Excerpted data:
********
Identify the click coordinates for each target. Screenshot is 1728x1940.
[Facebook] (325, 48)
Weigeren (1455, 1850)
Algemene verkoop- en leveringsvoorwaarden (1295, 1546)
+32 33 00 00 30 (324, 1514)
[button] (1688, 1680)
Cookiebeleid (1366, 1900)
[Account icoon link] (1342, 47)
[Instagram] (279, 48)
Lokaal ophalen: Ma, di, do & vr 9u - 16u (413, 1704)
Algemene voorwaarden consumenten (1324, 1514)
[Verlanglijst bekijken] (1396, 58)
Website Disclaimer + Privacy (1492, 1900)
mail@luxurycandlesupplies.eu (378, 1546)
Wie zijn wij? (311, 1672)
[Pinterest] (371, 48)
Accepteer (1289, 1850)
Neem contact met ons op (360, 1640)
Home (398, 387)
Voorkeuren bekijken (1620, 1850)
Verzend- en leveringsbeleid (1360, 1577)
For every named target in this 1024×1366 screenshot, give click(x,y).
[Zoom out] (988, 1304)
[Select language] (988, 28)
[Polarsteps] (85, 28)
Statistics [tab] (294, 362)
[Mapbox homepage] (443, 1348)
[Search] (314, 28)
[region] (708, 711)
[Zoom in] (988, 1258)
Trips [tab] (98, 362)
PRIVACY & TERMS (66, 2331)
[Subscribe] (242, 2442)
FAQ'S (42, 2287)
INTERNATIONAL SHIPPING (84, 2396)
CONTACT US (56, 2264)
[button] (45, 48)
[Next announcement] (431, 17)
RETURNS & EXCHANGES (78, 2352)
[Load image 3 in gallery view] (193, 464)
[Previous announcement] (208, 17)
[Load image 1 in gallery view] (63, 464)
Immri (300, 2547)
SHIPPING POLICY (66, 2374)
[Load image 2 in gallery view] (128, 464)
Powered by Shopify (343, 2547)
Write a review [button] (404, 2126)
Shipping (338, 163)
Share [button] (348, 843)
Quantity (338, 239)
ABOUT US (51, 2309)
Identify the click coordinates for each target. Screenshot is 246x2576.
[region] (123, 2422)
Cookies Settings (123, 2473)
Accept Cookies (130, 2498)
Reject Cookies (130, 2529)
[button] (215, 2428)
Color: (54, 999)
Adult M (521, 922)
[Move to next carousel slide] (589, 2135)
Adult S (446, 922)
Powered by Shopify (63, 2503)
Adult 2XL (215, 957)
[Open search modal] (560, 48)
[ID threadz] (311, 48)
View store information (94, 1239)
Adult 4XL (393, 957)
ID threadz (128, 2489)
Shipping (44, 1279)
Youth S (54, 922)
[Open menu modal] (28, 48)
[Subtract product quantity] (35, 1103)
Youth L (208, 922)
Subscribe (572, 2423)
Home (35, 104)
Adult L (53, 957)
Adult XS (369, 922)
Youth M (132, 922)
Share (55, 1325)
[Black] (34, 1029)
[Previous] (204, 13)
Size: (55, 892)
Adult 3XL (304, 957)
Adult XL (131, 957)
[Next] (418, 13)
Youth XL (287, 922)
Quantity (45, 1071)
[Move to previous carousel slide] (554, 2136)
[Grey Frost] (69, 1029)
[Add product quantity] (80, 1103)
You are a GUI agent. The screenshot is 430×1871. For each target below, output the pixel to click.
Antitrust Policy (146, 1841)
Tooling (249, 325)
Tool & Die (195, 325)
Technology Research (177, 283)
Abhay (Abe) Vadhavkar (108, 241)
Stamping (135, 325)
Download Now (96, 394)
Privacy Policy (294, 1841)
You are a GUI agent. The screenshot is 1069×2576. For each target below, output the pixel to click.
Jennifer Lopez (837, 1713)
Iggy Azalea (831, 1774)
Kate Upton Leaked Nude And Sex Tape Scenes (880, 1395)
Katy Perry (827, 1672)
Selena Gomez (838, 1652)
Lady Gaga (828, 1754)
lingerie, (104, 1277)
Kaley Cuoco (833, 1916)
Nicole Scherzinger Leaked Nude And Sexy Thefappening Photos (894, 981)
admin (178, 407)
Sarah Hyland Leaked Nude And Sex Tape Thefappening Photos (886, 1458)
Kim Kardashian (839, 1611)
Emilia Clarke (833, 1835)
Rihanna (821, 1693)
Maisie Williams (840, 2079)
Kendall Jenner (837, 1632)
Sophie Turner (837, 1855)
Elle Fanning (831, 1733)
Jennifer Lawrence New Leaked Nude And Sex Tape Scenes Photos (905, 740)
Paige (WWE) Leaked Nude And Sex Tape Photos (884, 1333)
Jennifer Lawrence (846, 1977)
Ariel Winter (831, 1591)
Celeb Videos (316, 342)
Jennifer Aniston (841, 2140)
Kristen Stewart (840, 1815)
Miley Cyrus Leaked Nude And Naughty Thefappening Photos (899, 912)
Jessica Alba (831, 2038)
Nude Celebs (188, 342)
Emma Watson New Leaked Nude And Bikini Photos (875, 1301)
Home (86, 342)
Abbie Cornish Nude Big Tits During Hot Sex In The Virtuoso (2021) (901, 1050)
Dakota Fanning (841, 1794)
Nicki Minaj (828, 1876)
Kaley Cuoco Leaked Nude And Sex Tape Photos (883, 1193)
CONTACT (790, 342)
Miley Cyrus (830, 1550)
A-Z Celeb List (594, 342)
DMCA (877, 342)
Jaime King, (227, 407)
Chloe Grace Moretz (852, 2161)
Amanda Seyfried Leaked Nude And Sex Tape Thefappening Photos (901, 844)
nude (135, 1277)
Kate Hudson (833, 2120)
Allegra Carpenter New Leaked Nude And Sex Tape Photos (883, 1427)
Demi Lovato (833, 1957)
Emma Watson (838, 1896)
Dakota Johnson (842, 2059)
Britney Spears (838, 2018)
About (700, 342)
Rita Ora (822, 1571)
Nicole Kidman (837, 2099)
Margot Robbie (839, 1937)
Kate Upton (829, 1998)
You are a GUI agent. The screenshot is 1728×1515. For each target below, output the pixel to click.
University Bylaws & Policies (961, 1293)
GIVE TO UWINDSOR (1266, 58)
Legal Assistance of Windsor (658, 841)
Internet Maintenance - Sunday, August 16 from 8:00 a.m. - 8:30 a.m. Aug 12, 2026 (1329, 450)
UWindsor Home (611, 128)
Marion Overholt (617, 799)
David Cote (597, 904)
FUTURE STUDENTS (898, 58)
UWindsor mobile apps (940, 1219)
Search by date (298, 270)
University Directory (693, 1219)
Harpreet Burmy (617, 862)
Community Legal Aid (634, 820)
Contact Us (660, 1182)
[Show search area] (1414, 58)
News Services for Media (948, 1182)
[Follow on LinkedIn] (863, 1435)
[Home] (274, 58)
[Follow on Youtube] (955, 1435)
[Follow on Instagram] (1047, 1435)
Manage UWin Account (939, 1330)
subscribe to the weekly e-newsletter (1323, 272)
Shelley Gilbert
********
Goal of the exercise: Wherever the word "Identify" turns up in the records above, copy the line that holds it.

Task output:
Identify the click coordinates for each target. Screenshot is 1728x1940.
Identify the click coordinates for each target. Screenshot is 246x2576.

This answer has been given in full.